Recopiez à l'identique, dans l'article sur les adaptations littéraires de Luchino Visconti, le passage qui va de « A l’ombre de » jusqu'à « Venise en 1957. ».

§ **Texte cité**
◇ ◇ ◇ ◇
Par Marc di Rosa, le 07-05-2014
Cinéma et Séries

Le grand cinéaste italien Luchino Visconti aimait donner vie à la littérature. Dans la liste fournie de ses adaptations d’oeuvres littéraires, l’une d’entre elles est passée à la postérité. Le Guépard, d’après un roman de Giuseppe Tomasi di Lampedusa, a marqué les esprits par la puissance de sa narration, sa sublime scène de bal, son casting international (Claudia Cardinale, Alain Delon et Burt Lancaster) et sa célèbre réplique, « Il faut que tout change pour que rien ne change ».

A l’ombre de l’intense lumière sicilienne du Guépard, il existe une autre adaptation, sinon oubliée, du moins sous-estimée. Sorti dans les salles de cinéma italiennes en 1957, les Nuits blanches est extrait d’une nouvelle du même nom de Fedor Dostoïevski. L’idée a visiblement plu à d’autres réalisateurs, puisque Robert Bresson (Quatre nuits d’un rêveur) en 1971 et James Gray (Two Lovers) en 2008 ont abondamment puisé dans la matière dramatique du récit de l’écrivain russe. Sous la caméra de Luchino Visconti, les Nuits blanches a décroché un Lion d’argent à la Mostra de Venise en 1957.

Un des attraits du film est de marquer un tournant dans l’oeuvre du cinéaste italien. Au début de sa carrière, celui-ci apparaît comme l’un des pères du néoréalisme (son long métrage les Amants diaboliques est considéré comme le premier du genre), ce courant du cinéma italien apparu à la fin des années 30 et qui revendique une vérité des situations et des décors, mais aussi des préoccupations sociales.
◇ ◇ ◇ ◇
§ **Enregistrements**
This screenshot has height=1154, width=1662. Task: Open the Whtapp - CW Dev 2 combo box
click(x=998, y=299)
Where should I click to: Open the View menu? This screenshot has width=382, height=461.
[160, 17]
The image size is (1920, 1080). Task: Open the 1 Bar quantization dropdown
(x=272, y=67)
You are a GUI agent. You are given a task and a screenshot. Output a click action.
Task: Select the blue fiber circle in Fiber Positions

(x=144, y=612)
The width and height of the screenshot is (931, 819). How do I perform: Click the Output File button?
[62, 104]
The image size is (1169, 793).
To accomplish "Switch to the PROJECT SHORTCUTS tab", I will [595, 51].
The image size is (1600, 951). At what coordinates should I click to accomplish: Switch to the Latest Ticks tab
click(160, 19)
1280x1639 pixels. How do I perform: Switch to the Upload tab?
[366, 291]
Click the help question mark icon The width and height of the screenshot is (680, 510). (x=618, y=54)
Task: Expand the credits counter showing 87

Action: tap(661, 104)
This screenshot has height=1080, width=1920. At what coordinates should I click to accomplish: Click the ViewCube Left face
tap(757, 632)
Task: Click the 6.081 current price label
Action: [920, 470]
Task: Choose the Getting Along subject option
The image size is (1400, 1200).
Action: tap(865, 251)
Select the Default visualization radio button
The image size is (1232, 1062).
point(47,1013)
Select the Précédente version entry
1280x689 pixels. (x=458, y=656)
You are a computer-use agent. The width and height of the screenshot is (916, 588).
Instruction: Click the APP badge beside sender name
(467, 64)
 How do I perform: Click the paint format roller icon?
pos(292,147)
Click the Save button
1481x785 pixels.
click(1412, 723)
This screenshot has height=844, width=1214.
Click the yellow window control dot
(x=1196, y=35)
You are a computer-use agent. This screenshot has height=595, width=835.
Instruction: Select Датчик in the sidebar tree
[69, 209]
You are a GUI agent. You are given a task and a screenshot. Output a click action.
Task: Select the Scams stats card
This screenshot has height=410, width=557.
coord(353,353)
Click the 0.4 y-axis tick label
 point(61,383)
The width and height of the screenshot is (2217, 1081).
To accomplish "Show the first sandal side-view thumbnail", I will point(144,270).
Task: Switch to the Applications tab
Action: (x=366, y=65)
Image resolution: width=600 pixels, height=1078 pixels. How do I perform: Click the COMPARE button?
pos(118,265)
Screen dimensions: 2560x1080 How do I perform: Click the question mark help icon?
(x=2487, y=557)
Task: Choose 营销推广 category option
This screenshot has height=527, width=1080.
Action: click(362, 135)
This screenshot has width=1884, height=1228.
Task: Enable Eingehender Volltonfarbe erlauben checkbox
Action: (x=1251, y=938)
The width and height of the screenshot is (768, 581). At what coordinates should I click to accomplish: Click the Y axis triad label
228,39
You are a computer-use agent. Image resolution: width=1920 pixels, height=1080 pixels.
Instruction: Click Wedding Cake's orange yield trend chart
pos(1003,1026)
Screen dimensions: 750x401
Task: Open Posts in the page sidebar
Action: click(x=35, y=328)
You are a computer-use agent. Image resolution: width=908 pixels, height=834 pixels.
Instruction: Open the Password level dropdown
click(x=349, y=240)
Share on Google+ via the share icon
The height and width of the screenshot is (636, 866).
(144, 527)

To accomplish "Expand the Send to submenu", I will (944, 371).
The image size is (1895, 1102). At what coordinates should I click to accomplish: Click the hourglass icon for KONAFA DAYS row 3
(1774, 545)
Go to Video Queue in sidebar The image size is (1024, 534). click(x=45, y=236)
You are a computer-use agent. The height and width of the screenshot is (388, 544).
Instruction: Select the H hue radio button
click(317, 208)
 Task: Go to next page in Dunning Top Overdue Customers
◇ ◇ ◇ ◇
§ **Résultat obtenu**
A l’ombre de l’intense lumière sicilienne du Guépard, il existe une autre adaptation, sinon oubliée, du moins sous-estimée. Sorti dans les salles de cinéma italiennes en 1957, les Nuits blanches est extrait d’une nouvelle du même nom de Fedor Dostoïevski. L’idée a visiblement plu à d’autres réalisateurs, puisque Robert Bresson (Quatre nuits d’un rêveur) en 1971 et James Gray (Two Lovers) en 2008 ont abondamment puisé dans la matière dramatique du récit de l’écrivain russe. Sous la caméra de Luchino Visconti, les Nuits blanches a décroché un Lion d’argent à la Mostra de Venise en 1957.